His family gave Erinle his first drum set at age 3, and a keyboard at 8, with which he produced and recorded beats. So when Erinle started his own independent record label, he called it Blackburn Sound in honor of his childhood home on Blackburn Court in Montgomery County, Md.
“Everything I do now is a derivative of what happened there, and what started there,” said Erinle. “So I had to pay homage to that place, that’s where you get the Blackburn Sound.”
That sound is getting noticed thanks to Erinle’s tireless promotion of his brand and projects on social media, and the contacts he made because of it.
Grammy-nominated songwriter Jarmone Davis, who co-wrote wrote Marvin Sapp’s “Yes You Can,” which was No. 1 on the MediaBase gospel singles charts, is a mentor. Erinle has also interned with producer Javon Gant-Graham, who engineered Goldlink’s Grammy-nominated song “Crew.”
Erinle even produced a track for model Ashley Graham’s new swimsuit line commercial.
“What makes him stand out is his comprehension of technical and musical perspectives at such an early start in his career,” Gant-Graham said. “David is a bright musical mind, his curiosity is a trait not given to many.”
“As an audio engineer, sometimes I have to make a lot of things happen very quickly, I need to be able to adapt and move at a moment’s notice,” Gant-Graham added. “When I need a second hand, and when I need another mind, David is the person I call to be an extension of myself. He’s my sous-chef.”
Erinle credits Mason with “providing me with the opportunity and resources I needed to learn about the different aspects of music, as well as being able to grow as a producer and gain experience.”
He is also exploring his own sound with a new digital album called “Red Mountain Project,” which he produced in his dorm room studio.
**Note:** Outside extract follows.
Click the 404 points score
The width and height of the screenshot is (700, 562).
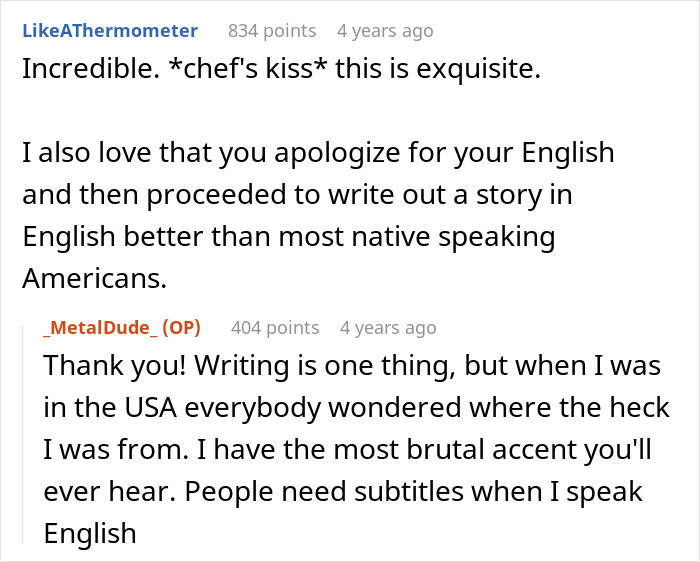[275, 327]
And he has kept to his roots. Though his studio work ended his career with the Green Machine, he had been a drummer with Mason’s nationally known pep band. He still drums, though, for his church.
“David always had a great feel for the song when he played his groove. It just fit,” said Paul Bernfeld, the Green Machine’s administrative and ensemble assistant. “He also has diverse tastes in music, a diverse ear, which is perfect for the studio.”
It also helped with “Red Mountain Project.”
“I think music today, generally, is pretty simple, it doesn’t have many elements,” Erinle said. “But this project is massive, it’s complex. I take listeners on a journey throughout every track.”
“What I’ve grown to love about the industry is seeing something come to fruition from nothing,” he added. “You look back at the finished product, and it’s amazing. For the future, I hope to make music a sustainable career for me and grow my brand.”